**ANWEISUNG:**
Bearbeiten Sie die Auflistung beginnend mit der Zeile, die „Image resolution: width=630“ enthält, und endend mit dem Schluss der Auflistung: Geben Sie diese Zeilen erneut wieder und ersetzen Sie dabei „Instruction“ durch „Command“, ohne sonst etwas zu verändern.

**GESPEICHERTE DATEN:**
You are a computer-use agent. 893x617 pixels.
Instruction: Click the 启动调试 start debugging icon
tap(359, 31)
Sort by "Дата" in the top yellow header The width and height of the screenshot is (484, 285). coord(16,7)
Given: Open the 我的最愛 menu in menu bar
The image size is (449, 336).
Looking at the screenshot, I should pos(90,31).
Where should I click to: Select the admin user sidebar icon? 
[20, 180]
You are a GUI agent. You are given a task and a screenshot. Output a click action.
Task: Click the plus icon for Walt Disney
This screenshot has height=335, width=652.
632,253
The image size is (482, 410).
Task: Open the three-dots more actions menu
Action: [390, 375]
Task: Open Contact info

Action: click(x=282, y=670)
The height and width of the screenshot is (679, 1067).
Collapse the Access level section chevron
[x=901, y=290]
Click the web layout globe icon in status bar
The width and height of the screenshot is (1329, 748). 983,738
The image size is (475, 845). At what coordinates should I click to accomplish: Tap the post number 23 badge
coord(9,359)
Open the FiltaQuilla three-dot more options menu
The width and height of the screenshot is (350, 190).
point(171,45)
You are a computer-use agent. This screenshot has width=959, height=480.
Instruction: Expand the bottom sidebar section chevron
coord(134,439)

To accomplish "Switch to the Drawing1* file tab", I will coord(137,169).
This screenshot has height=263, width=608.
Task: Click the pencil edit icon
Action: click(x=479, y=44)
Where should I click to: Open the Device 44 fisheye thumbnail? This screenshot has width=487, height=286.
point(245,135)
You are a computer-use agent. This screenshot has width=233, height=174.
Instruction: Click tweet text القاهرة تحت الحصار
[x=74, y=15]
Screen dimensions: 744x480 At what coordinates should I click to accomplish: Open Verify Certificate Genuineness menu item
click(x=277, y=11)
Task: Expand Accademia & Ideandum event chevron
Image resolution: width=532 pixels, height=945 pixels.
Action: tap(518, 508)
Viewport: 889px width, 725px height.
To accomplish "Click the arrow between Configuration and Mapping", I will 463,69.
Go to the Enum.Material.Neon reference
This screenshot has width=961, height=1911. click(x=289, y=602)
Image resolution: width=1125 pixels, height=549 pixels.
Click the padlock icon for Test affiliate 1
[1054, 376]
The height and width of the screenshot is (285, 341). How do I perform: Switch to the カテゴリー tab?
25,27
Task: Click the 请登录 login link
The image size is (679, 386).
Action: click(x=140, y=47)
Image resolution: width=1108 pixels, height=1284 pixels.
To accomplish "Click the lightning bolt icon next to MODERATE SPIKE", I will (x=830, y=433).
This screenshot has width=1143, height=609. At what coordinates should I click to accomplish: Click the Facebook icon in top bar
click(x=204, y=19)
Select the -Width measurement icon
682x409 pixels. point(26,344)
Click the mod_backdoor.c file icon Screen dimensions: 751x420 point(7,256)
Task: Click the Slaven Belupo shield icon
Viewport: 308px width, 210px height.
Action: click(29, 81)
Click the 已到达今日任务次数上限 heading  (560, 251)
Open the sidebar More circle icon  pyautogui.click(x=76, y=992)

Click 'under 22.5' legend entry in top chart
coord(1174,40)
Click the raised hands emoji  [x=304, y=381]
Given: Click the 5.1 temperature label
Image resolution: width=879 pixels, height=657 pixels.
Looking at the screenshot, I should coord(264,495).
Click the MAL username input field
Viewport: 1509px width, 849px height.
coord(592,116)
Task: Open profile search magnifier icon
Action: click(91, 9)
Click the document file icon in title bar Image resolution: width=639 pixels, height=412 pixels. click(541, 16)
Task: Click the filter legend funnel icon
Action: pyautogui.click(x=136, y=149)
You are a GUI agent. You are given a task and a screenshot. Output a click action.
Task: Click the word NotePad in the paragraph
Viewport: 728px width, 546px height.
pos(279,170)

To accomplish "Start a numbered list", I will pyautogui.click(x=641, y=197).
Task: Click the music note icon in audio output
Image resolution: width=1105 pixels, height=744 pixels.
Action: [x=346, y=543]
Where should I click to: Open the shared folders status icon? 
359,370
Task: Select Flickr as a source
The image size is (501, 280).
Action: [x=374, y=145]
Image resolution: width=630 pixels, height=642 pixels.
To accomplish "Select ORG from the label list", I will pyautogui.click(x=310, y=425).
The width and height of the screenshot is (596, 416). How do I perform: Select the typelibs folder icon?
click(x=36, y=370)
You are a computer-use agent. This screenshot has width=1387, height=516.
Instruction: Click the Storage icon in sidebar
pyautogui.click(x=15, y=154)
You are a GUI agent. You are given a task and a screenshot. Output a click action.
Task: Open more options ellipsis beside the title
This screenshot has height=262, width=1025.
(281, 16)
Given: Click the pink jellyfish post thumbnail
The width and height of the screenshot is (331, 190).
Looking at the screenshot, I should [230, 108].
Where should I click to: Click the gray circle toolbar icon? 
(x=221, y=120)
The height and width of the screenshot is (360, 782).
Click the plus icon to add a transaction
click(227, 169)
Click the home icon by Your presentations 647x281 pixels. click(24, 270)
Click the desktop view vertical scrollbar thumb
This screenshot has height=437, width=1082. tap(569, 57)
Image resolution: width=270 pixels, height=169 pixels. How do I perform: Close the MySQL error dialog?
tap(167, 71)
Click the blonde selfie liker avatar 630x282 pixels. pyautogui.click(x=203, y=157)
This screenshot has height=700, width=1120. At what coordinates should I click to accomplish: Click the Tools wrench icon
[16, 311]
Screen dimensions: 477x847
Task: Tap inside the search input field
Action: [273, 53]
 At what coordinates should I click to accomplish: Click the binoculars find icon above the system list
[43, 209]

**VOLLSTÄNDIGE ANTWORT:**
Image resolution: width=630 pixels, height=642 pixels.
To accomplish "Select ORG from the label list", I will pyautogui.click(x=310, y=425).
The width and height of the screenshot is (596, 416). How do I perform: Select the typelibs folder icon?
click(x=36, y=370)
You are a computer-use agent. This screenshot has width=1387, height=516.
Command: Click the Storage icon in sidebar
pyautogui.click(x=15, y=154)
You are a GUI agent. You are given a task and a screenshot. Output a click action.
Task: Open more options ellipsis beside the title
This screenshot has height=262, width=1025.
(281, 16)
Given: Click the pink jellyfish post thumbnail
The width and height of the screenshot is (331, 190).
Looking at the screenshot, I should [230, 108].
Where should I click to: Click the gray circle toolbar icon? 
(x=221, y=120)
The height and width of the screenshot is (360, 782).
Click the plus icon to add a transaction
click(227, 169)
Click the home icon by Your presentations 647x281 pixels. click(24, 270)
Click the desktop view vertical scrollbar thumb
This screenshot has height=437, width=1082. tap(569, 57)
Image resolution: width=270 pixels, height=169 pixels. How do I perform: Close the MySQL error dialog?
tap(167, 71)
Click the blonde selfie liker avatar 630x282 pixels. pyautogui.click(x=203, y=157)
This screenshot has height=700, width=1120. At what coordinates should I click to accomplish: Click the Tools wrench icon
[16, 311]
Screen dimensions: 477x847
Task: Tap inside the search input field
Action: [273, 53]
 At what coordinates should I click to accomplish: Click the binoculars find icon above the system list
[43, 209]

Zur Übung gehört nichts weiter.